(Stored data begins)
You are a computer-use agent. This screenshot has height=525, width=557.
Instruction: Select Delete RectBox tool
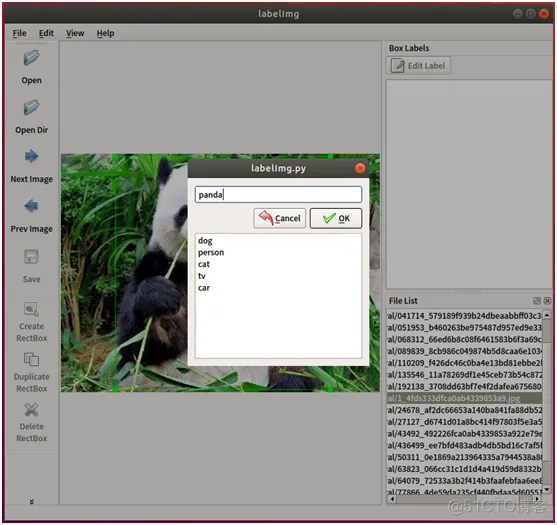(x=32, y=410)
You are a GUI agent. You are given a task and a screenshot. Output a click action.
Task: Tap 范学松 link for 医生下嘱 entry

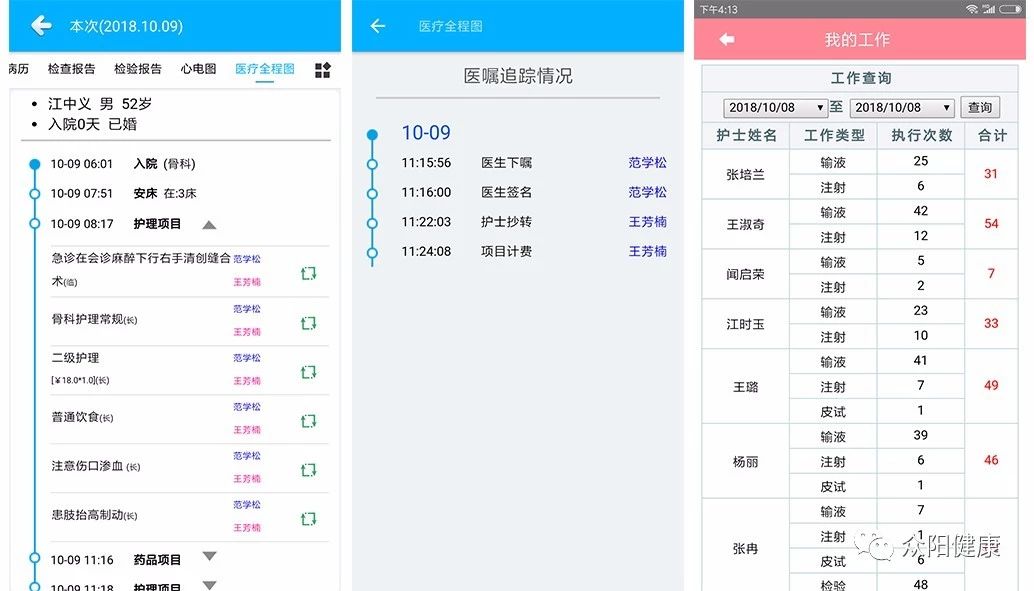click(x=647, y=163)
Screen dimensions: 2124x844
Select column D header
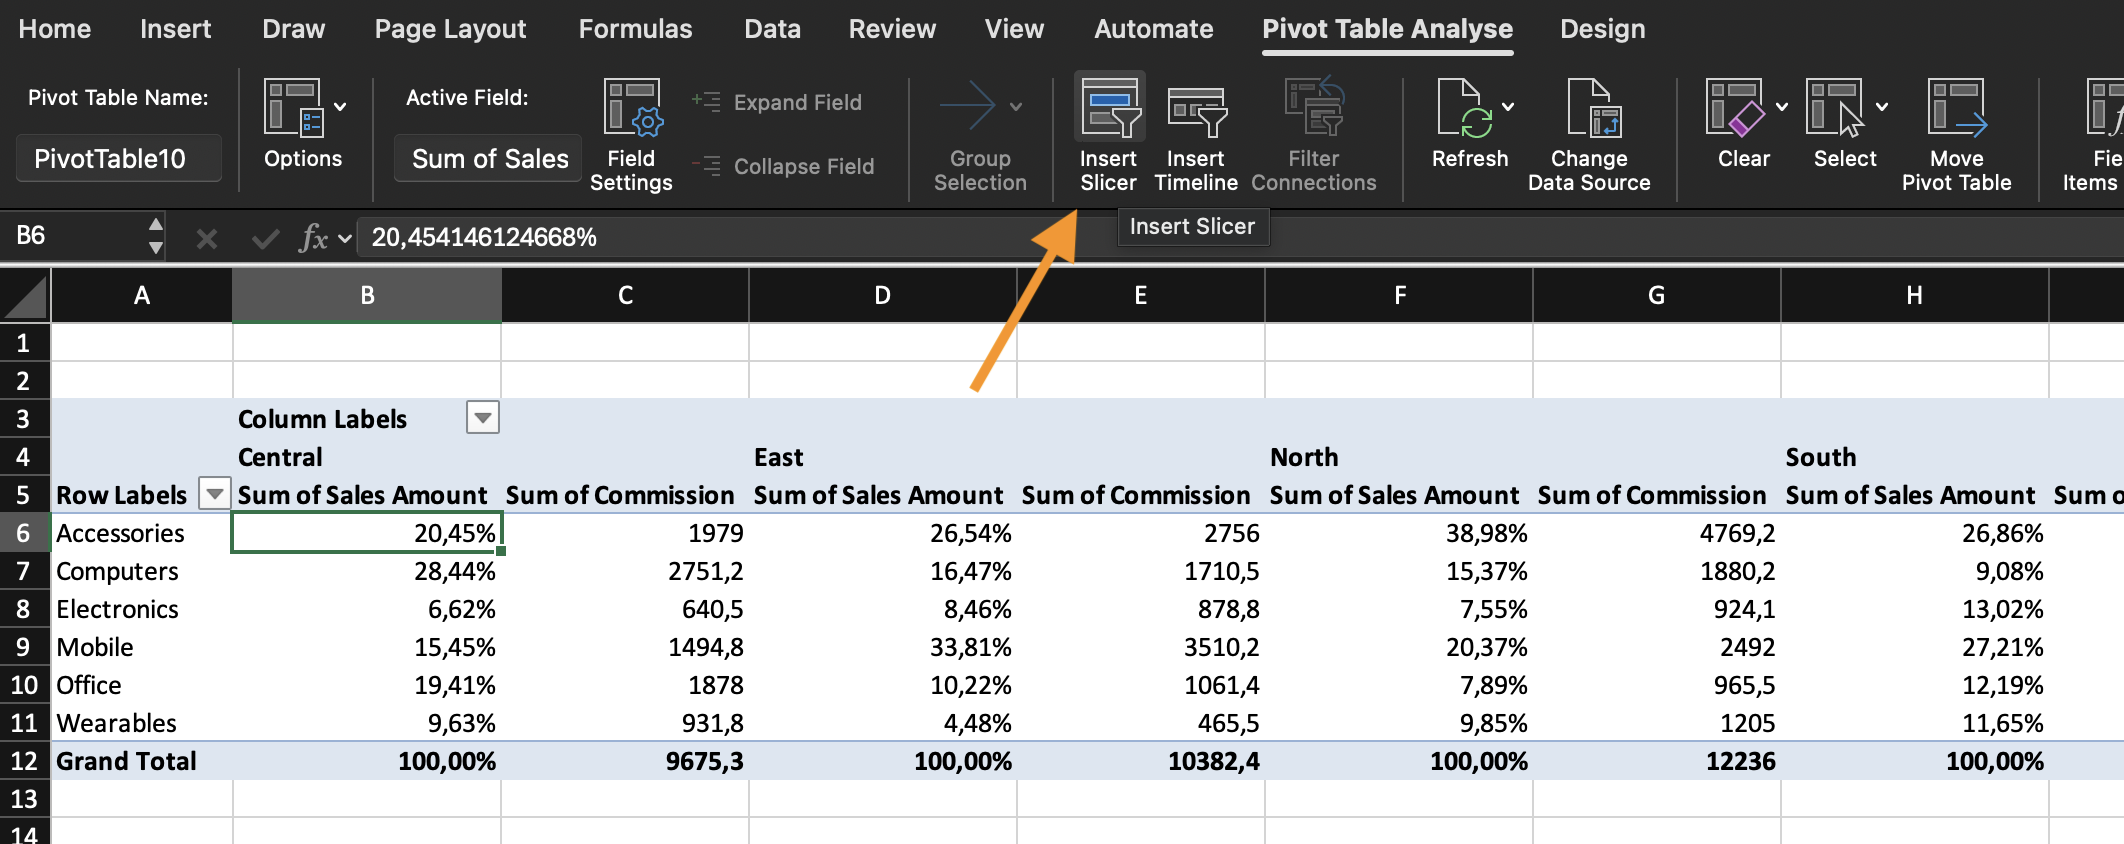click(882, 295)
(Stored data ends)
What the task requires
Go through the records above and return each line in which the word "screenshot" occurs.

Result for this exercise
You are a computer-use agent. This screenshot has height=525, width=557.
You are a GUI agent. You are given a task and a screenshot. Output a click action.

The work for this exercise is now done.